In July 2019, Irish writer Caoilinn Hughes gave a special master class with our instructor Karen Kao. Caoilinn is the author of the novel Orchid & the Wasp and the award-winning poetry collection Gathering Evidence. Her short stories have been published in magazines such as Granta and Tin House and have won a Moth Fiction Prize and an O. Henry Prize

The class focussed primarily on Caoilinn’s novel and dipped briefly into her poetry, as well as addressing general issues of craft, process and publishing. Some of the topics we covered: figuring out form, why short stories are a good way to learn, crafting a complex female protagonist, writing in the past tense versus writing in the present, how publishing can kind of mess with your head and how to protect yourself, and how to write even when you don’t feel like it or you have limited time.

You can now listen to the audio recording of the class online.

Below a few of our favourite takeaways from the class.

Allow yourself to fail – “Give yourself the opportunity to fail a bit, and to not be afraid of that, and to fail in the right way: in the ambitious way, in the working-toward-truth way as opposed to working toward market.”

Write a practice novel – “I believe very much in writing a book you don’t try to publish. I believe in that really strongly as a kind of self-protection mechanism… As soon as you start putting manuscripts out into the world, to try and get an agent, to try to get a publisher, all of these voices will come back—none of them is your voice and they all are very persuasive-sounding. Most of them are bullshit or not in your best interests or not in the book’s best interests… so you need to create some sort of history of trust with yourself as a writer.”

Don’t judge your characters & leave plenty of room for your reader – “As a writer, I don’t want to judge my characters. I try not to make judgments about any of them… Readers will jump in and make their own judgments—but some readers enjoy the fact that that’s not been made for them, and I’m writing for those readers.”

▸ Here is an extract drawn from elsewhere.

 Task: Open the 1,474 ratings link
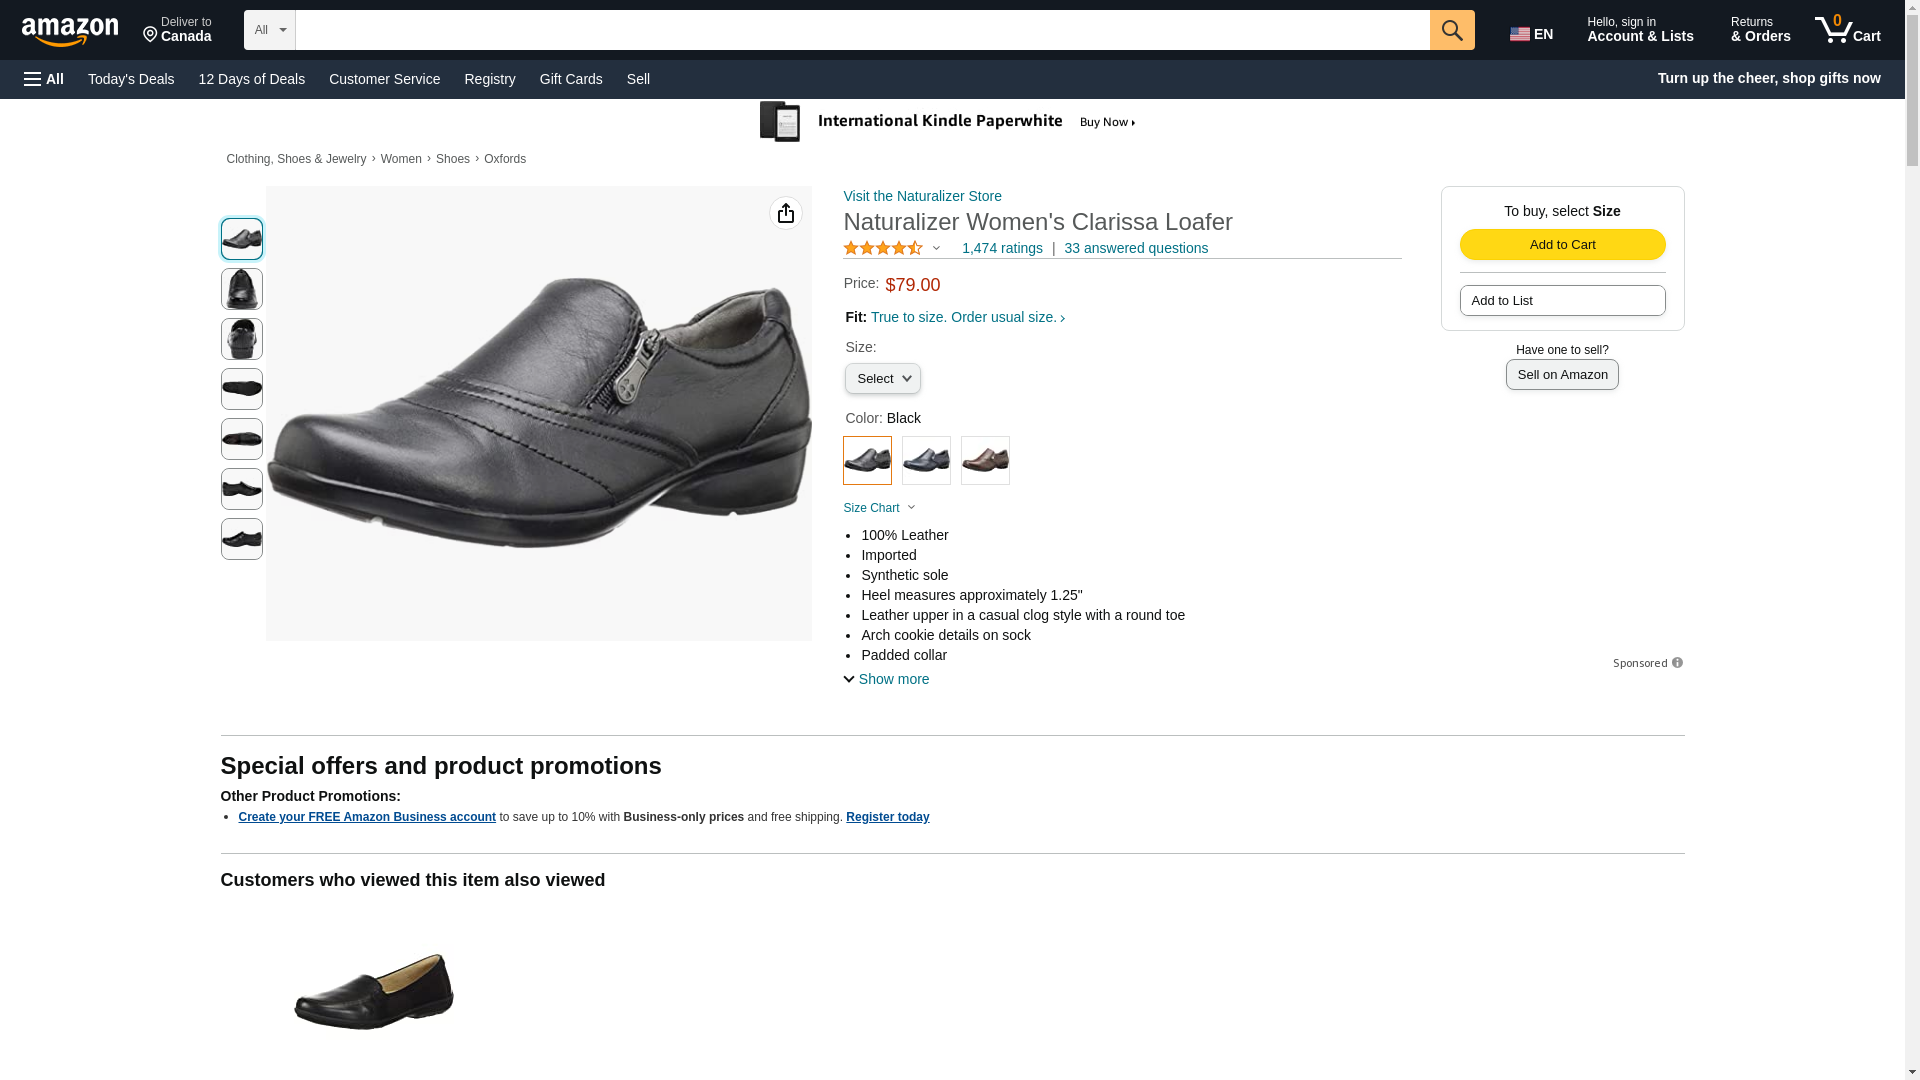(x=1001, y=248)

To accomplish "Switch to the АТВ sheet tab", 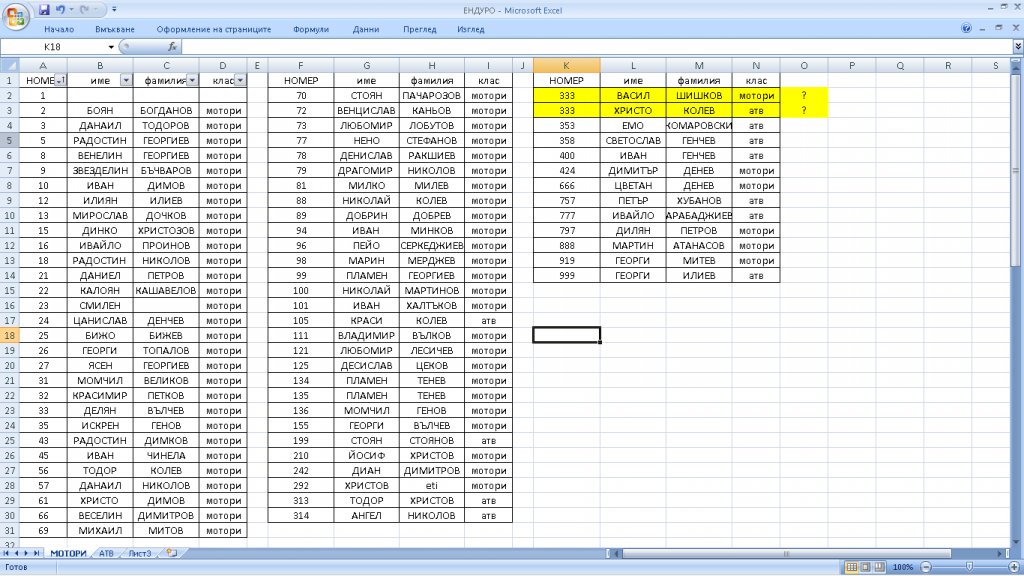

Let the content determine the form – “I don’t know when I’m beginning anything what form it will finally take—if I’m at the point of writing words down, I know that it will be a story or a novel or a poem, but beyond that, I still don’t know. [By form here, I mean everything from point-of-view, to structure, tone, length, etc.] For me, the goal is to get to the point where you allow yourself that lack of certainty, and you don’t try to impose a form on the content—or to force the content a certain way. I think that’s the place you need to get to as a writer.”

Build a support network – “It’s great to have support networks, other writers and friends who get it. It may be that you need to be told to keep writing and to keep believing in your work, and that doesn’t come from the publishing world very much.”

Trust the singularity of your voice – “There will be times when the Doubt will be overwhelming, doubt about the book you’re working on, if it’s working, if you have the talent and tenacity to see it through, and even if it does work, if you do manage to complete it, if it will then be publishable … and if it’s published, if it will be reviewed … the doubts extrapolate. There is a good kind of doubt that will help you do your best work, but that it isn’t the same as the wobbly self-doubt about your book being worthwhile. No other person is capable of writing the book you can write; your voice and perspective are your own, they’re inimitable and singular, and therefore worthy.”

 

Orchid & the Wasp was published by Penguin Random House in the US and Oneworld in the UK. Gathering Evidence was published in 2014 by Carcanet Press. You can get your copy from most major book retailers or direct from the publisher. Caoilinn’s next novel is due out in the spring of 2020.